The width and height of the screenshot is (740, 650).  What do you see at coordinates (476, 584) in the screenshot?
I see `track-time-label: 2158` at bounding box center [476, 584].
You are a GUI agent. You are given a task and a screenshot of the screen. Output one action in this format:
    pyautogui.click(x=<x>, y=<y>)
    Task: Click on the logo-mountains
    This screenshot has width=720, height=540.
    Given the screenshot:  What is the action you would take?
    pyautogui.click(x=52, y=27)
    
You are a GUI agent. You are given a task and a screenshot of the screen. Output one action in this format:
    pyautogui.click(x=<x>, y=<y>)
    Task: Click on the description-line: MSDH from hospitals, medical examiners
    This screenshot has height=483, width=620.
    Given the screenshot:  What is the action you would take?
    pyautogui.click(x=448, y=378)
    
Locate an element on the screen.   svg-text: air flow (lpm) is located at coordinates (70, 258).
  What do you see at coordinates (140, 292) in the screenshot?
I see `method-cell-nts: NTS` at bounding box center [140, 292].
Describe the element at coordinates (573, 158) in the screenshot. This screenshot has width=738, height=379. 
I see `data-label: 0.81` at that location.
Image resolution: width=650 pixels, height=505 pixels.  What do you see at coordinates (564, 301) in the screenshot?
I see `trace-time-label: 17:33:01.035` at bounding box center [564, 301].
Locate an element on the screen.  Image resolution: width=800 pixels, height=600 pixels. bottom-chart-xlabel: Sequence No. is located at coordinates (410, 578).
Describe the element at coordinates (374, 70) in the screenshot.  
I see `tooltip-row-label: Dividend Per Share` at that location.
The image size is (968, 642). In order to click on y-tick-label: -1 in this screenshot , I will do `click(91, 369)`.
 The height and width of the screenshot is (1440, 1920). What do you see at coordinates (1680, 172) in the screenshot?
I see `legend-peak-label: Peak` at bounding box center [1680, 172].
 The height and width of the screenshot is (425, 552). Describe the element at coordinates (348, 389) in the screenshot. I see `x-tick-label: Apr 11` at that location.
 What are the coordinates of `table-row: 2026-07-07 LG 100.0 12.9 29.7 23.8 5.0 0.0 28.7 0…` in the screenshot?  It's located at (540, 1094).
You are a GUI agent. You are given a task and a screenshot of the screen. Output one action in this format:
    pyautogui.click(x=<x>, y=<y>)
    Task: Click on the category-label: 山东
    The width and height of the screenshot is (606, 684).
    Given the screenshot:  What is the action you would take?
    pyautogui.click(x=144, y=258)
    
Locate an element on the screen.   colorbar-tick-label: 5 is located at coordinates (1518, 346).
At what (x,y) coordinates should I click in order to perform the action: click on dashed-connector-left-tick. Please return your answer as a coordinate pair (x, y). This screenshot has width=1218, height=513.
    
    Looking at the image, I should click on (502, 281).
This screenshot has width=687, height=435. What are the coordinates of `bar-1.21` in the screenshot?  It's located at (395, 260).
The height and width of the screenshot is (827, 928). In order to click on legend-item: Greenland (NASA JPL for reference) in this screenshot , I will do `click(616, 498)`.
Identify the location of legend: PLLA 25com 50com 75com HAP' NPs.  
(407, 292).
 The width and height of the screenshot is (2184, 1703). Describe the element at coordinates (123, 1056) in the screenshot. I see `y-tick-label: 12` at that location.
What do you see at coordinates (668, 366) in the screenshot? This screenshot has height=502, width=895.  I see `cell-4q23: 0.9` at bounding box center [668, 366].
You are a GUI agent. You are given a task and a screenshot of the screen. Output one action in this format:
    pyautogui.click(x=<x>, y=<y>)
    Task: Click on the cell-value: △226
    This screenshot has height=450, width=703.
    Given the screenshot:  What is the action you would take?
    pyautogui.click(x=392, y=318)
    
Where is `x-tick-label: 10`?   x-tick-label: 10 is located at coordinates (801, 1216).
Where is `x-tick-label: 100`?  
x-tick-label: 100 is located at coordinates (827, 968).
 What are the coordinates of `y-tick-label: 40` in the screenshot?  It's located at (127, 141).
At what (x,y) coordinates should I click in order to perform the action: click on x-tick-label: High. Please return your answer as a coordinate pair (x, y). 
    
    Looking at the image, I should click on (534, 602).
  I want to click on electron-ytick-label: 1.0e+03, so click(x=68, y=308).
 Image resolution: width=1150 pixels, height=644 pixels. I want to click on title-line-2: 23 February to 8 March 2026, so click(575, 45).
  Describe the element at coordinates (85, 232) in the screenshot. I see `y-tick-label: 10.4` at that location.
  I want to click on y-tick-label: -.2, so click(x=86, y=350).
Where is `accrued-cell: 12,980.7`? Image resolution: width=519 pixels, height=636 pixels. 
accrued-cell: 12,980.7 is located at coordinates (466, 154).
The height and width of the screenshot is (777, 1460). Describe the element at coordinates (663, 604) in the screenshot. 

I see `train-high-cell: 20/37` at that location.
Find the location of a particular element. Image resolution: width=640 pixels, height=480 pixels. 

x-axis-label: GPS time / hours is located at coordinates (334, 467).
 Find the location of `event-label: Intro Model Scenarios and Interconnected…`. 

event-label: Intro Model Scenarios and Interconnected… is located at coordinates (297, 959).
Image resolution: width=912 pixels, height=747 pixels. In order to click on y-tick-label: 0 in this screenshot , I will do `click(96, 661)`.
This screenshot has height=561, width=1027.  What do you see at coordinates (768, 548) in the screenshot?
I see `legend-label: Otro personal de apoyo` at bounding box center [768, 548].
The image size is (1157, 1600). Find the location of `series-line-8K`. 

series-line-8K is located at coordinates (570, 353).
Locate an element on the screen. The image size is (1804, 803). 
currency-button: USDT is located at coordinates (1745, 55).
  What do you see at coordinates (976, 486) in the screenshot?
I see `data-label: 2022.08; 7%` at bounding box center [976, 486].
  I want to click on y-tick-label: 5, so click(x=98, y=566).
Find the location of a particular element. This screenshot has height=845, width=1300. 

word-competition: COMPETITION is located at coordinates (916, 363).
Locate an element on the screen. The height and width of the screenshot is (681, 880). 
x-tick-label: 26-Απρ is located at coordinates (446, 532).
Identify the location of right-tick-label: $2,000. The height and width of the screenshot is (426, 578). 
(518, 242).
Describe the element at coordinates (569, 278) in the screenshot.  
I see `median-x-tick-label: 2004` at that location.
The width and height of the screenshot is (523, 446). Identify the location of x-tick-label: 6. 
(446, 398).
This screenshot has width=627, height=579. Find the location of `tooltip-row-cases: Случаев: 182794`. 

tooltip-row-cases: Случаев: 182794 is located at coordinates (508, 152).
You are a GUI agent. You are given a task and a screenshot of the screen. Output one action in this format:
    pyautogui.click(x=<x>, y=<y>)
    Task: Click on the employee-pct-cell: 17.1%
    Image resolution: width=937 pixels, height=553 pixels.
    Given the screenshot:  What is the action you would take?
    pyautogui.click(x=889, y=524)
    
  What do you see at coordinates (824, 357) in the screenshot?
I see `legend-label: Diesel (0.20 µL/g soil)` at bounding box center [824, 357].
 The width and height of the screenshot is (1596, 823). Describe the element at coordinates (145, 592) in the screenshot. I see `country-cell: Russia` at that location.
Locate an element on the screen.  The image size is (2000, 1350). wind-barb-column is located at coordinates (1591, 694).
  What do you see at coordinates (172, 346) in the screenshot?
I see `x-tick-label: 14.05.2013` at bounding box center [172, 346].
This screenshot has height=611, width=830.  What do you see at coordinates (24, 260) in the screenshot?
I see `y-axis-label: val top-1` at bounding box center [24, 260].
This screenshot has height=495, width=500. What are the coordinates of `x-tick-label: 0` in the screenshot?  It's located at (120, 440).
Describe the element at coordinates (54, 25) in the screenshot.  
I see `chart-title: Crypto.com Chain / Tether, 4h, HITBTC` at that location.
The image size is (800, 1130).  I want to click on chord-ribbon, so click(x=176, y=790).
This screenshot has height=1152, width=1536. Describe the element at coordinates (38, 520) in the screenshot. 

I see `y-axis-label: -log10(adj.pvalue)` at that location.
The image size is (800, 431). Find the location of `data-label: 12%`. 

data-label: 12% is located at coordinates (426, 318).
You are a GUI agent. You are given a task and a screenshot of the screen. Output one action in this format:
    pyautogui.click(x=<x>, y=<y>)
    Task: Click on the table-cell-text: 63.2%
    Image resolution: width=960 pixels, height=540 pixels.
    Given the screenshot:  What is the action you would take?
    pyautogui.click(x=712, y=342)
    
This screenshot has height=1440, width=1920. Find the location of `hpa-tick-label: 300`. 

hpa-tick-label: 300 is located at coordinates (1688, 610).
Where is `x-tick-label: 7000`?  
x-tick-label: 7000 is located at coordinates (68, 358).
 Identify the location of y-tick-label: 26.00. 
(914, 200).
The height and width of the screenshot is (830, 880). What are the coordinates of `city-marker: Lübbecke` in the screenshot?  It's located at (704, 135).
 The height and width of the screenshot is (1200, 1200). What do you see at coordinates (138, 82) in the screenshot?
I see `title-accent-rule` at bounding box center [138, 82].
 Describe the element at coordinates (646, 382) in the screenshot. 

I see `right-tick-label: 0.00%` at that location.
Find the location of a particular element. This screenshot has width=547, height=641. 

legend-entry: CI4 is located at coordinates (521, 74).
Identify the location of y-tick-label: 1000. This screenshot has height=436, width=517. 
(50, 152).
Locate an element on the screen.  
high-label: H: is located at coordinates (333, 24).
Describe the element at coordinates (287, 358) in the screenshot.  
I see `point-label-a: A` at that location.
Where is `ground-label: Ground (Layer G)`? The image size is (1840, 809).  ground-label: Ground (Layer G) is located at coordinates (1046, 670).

> **Prompt**
Copy the data from its first line down through the line with "pyautogui.click(x=52, y=27)", swapping "logo-mountains" for "logo-hills" and leaving all else untouched.

> **Answer box**
The width and height of the screenshot is (740, 650).  What do you see at coordinates (476, 584) in the screenshot?
I see `track-time-label: 2158` at bounding box center [476, 584].
You are a GUI agent. You are given a task and a screenshot of the screen. Output one action in this format:
    pyautogui.click(x=<x>, y=<y>)
    Task: Click on the logo-hills
    This screenshot has width=720, height=540.
    Given the screenshot:  What is the action you would take?
    pyautogui.click(x=52, y=27)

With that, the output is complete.